Follow-up with phone call, tweet or text and give me 48 hours to respond.

Comment by Nick Lagos on January 31, 2014 at 6:47pm

In lieu the fine advice already posted (don't want to be redundant), I'll spin a new view by saying  "don't wait till you need a job, to be presenting yourself as an "A" player".  Establish a "digital footprint" and maintain it at all times, so when people "Google" you, they see a professional at the top of their game. Tweet industry best practices, share your work on LI (or the appropriate venue for you, maybe github if you're a developer), woordpress, blogger, (you know where I'm going).  "Lock-down" FB (privacy settings) so nobody happens upon you puking in the neighbors pool at that "can't remember a thing" party (I swear, this happened to me with a candidate once. Member of the 9 inning club... 9 beers, 9 hotdogs in 9 innings. Pool party to follow... wasn't pretty (but I digress)).  
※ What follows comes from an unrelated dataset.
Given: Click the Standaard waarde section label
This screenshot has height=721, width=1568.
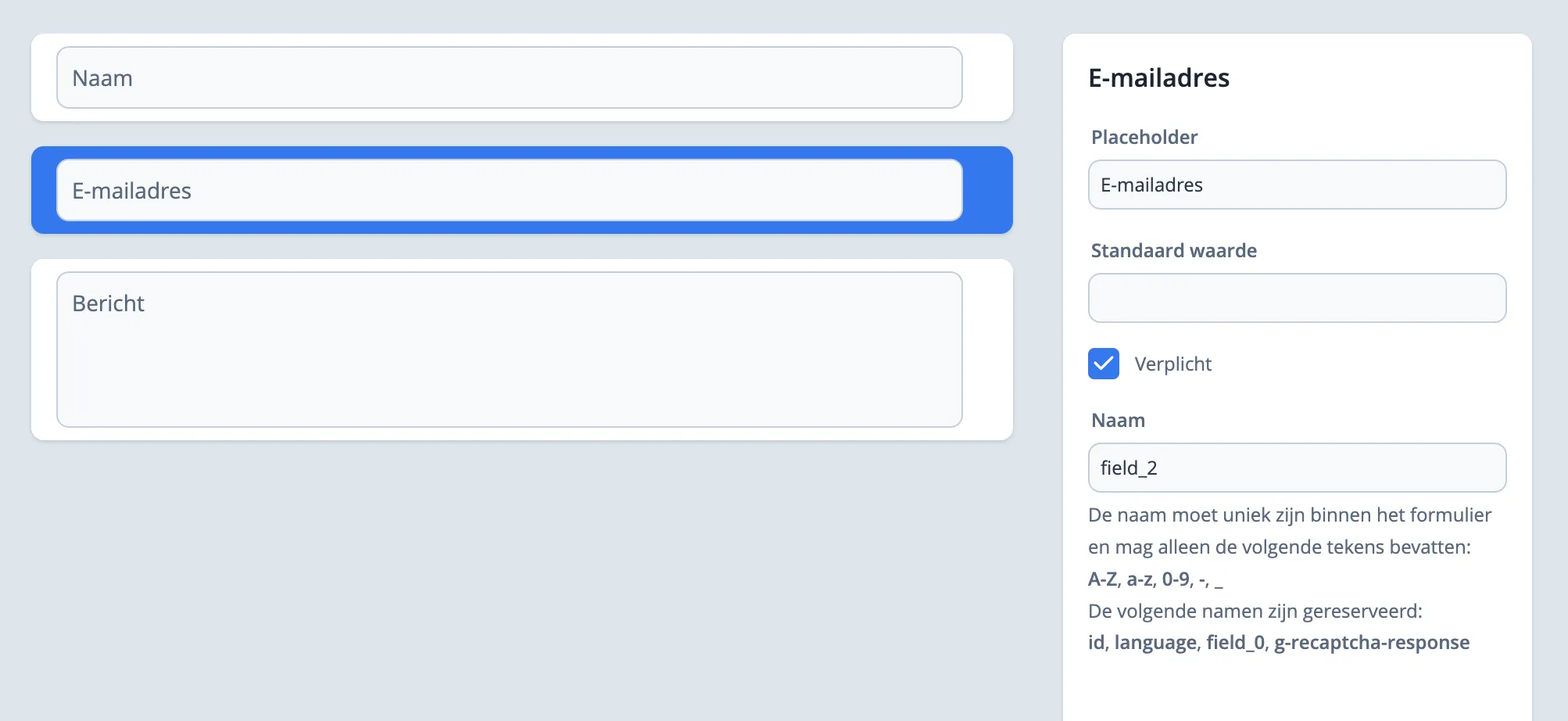Looking at the screenshot, I should pos(1173,250).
Oh.. and since this is focused at LinkedIn, lobby LI to bring back In-profile Activity Feeds to breathe life into your profile. Tweet current BUSINESS RELATED news and activities so visitors see both a historical perspective, as well as your current professional interests and direction.  Want to "impress me" as a recruiter, show me you're "livin-it" & "lovin it" through your In-profile LinkedIn Activity Feed!  LinkedIn's the first place I'll go, the rest I mentioned above is just window dressing... necessary... but LI is where recruiters go.
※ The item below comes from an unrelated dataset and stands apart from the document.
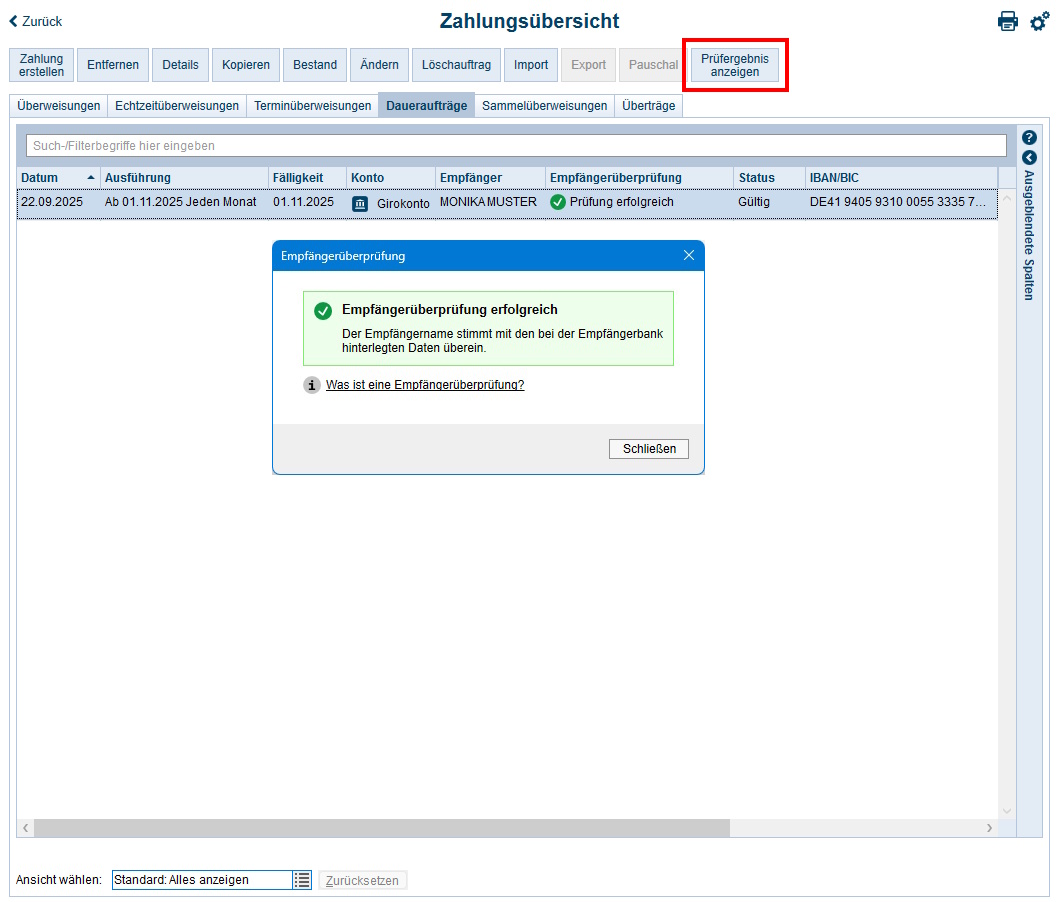Screen dimensions: 1058x902
Task: Click the info icon in the dialog
Action: coord(312,385)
Frankly, customized (tweaked) resumes and cover letters (to a job description or company) just don't do it for me anymore. Yea, I'll read um, but I'm just not that stupid.  Anyone can "doctor" a resume and kiss my ass (or my company's) and yes, well written achievement based resumes do have their place... but I feel for you suckers... I really do.  Today, applying to 50 -100 positions (even if you're degreed) is not at all uncommon. I'm not such a recruiting narcissist as to think you are going to ignore the agony and frustration this horrendous economic situation has spawned, in concert the fact that 99% of the applications you file will go unanswered, and expect you to kiss all the ass's of everyone involved in this "flawed" process. Please... do not try and make it easier for me.... just be honest about the dragons you've slayed to the whole world through your digital footprint, and I'll know you're not just trying to BS me to get in the door.

Last I looked we're in the 21st century. Web 2.0 (maybe 3.0) is here!  Revel in it and show me through your day to day actions over a reasonable period of time (need more than the last month when you were canned from your last gig) that you "get" what the hell is going on in "your space" (and the world around you)...and I'll show you to my clients.